**Work task**
Repeat these records exactly, pictures excluded.

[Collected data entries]
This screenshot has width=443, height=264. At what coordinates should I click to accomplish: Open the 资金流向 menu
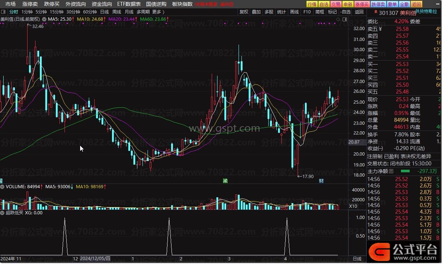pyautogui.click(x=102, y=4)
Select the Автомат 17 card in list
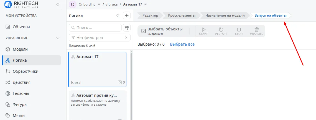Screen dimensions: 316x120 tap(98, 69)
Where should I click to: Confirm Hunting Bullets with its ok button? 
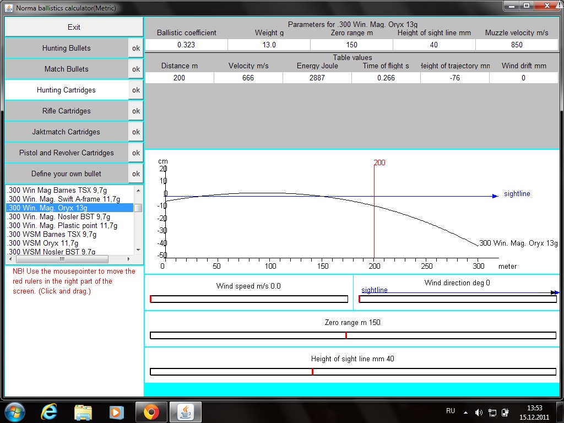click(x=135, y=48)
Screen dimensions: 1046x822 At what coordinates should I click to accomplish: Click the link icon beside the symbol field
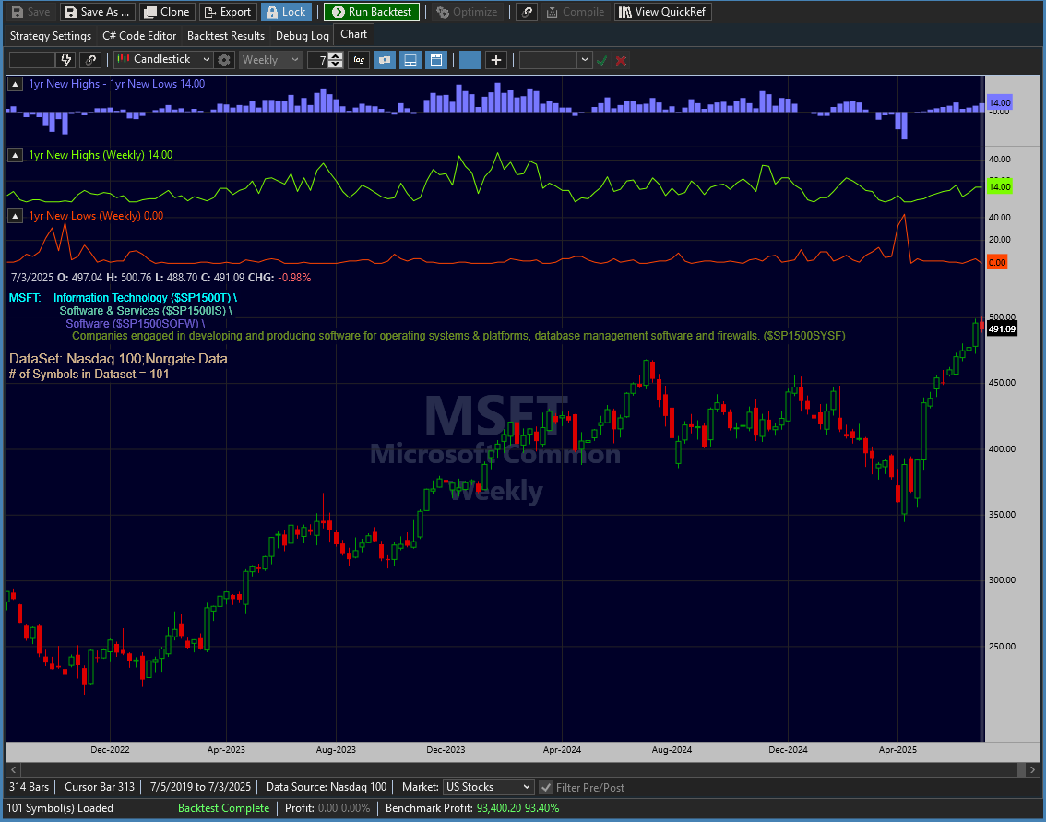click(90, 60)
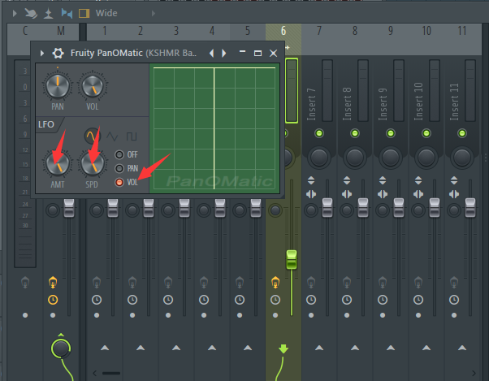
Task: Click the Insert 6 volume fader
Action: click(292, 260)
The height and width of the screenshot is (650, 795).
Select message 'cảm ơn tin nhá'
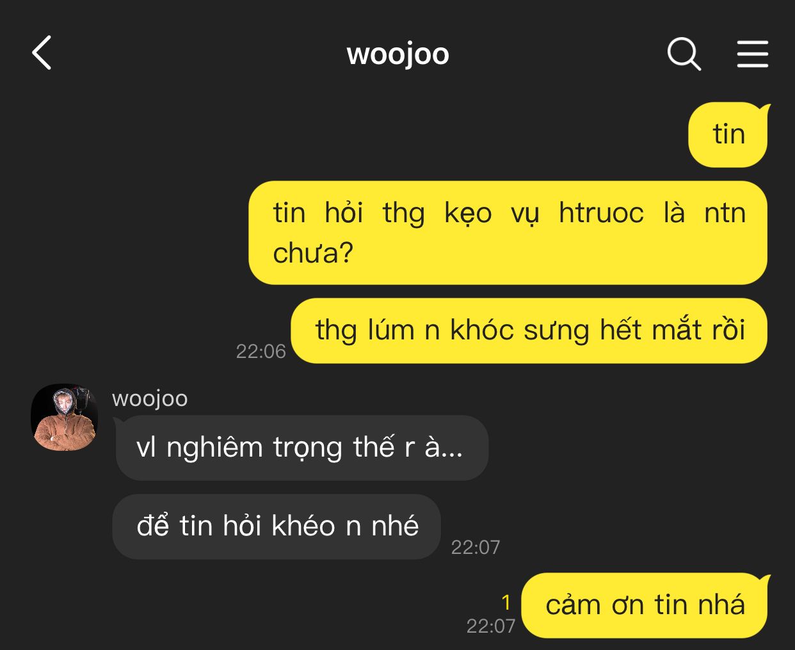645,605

**Written solution**
This screenshot has width=443, height=264. At what coordinates should I click to accomplish: Open the 资金流向 menu
pyautogui.click(x=102, y=4)
Select the Автомат 17 card in list
Screen dimensions: 316x120 tap(98, 69)
Where should I click to: Confirm Hunting Bullets with its ok button? 
click(x=135, y=48)
Screen dimensions: 1046x822 At what coordinates should I click to accomplish: Click the link icon beside the symbol field
click(90, 60)
Task: Click the Insert 6 volume fader
Action: click(292, 260)
The height and width of the screenshot is (650, 795).
Select message 'cảm ơn tin nhá'
645,605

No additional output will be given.